● What you should do: Beginning at the line that contains "Click the No value for IGdemo Emergency User", transcribe every line up to the last one in the material below. Include no other lines.

● Given records:
-- Opening Marker --

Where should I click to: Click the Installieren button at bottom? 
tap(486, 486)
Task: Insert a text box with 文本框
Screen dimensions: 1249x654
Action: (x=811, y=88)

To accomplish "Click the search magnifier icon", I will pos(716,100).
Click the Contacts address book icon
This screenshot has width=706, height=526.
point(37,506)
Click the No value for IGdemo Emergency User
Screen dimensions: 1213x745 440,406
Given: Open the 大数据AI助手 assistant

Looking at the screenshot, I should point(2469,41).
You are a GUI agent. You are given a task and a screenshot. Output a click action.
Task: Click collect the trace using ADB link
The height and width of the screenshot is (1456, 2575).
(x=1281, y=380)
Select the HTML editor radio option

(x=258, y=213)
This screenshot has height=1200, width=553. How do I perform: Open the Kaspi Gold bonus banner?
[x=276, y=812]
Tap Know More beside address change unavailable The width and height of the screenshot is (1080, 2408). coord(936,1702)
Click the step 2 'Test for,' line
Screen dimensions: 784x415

-- Closing Marker --

● Output below:
Click the No value for IGdemo Emergency User
Screen dimensions: 1213x745 440,406
Given: Open the 大数据AI助手 assistant

Looking at the screenshot, I should point(2469,41).
You are a GUI agent. You are given a task and a screenshot. Output a click action.
Task: Click collect the trace using ADB link
The height and width of the screenshot is (1456, 2575).
(x=1281, y=380)
Select the HTML editor radio option

(x=258, y=213)
This screenshot has height=1200, width=553. How do I perform: Open the Kaspi Gold bonus banner?
[x=276, y=812]
Tap Know More beside address change unavailable The width and height of the screenshot is (1080, 2408). coord(936,1702)
Click the step 2 'Test for,' line
Screen dimensions: 784x415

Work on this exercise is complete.